The martial choreography is Hollywood stylized & not always convincing, yet includes some truly iconic moments of physical action, as when Rathbone & Flynn duel around the staircase tower, one of the most gorgeous sets cinema ever presented.
I can imagine a kid loving the 1991 made for tv or the Costner films to distraction, then seeing them again as adults & being roundly disappointed.
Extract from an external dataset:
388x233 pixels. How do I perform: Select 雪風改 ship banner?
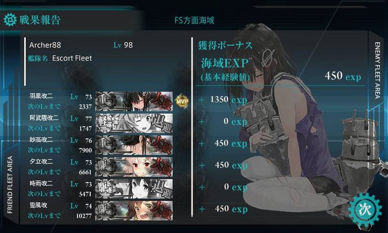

But the Erroll Flynn classic will be hugely loved by kids who'll grow up, see it again, & have a whole different equally wonderful experience with it.
In terms of a lighthearted heroic mood to every moment of romance & action, The Adventures of Robin Hood is immortal entertainment.
Yet for intelligence & beauty, my favorite Robin Hood film is the angst-driven Robin & Marian (1976) which is powerful as adventure & heartbreaking as an emotional tale.
The agonizingly slow death of Richard the Lionheart (Richard Harris looking heroic but behaving with insanity & malice) wounded in the Crusades is horrific to observe. Sean Connery as the aging Robin returning with Little John (Nicol Williamson) from war, attempting to recapture his glory days in Sherwood Forest to take down the Sheriff of Nottingham (Robert Shaw) once & for all, is simulataneously painful & invigorating.
Even "little" dreams are dashed in this tale of sorrow & decline. Little John just wants to see his father again, only to be informed by Friar Tuck (Ronnie Barker) that the man is long dead. World-weary & disillusioned Robin expects at least a long-merited reunion with Marian, only to discover she has taken holy vows. And the final duel is the single most realistic & convincing broadsword duel ever filmed, & thereby not pretty.
Audrey Hepburn as Maid Marian the sworn bride of God is shockingly beautiful in the role. She provides one more element of sadness. Audrey had come off a long period of depression & was able to find depths of emotions rarely plummed in period action-romances. And Robin's final arrow, that never touched the earth, reduces me to tears every time.
The unexcelled screenwriter & playwright James Goldman exceeded his best; he also wrote Lion in Winter (1968) with Peter O'Toole & Katherine Hepburn in similar "aging beauties in broken love" roles, the hauntingly beautiful Nicholas & Alexander (1971), as well as George C. Scott's finest film, the tragic yet beautiful They Might be Giants (1971).
Director Richard Lester was the right guy to shape the script on the screen. The support roles down to the smallest are all dead-on perfect, with Connery & Hepburn turning in the best performances of their lives.
For anyone looking for the jolly Robin robbing from the rich to give to the poor, Erroll Flynn cannot be beat, & Robin & Marian's oppressive gloom may not be any fun. But for powerful mature bittersweet realism, Robin & Marian is the best Robin Hood film ever made.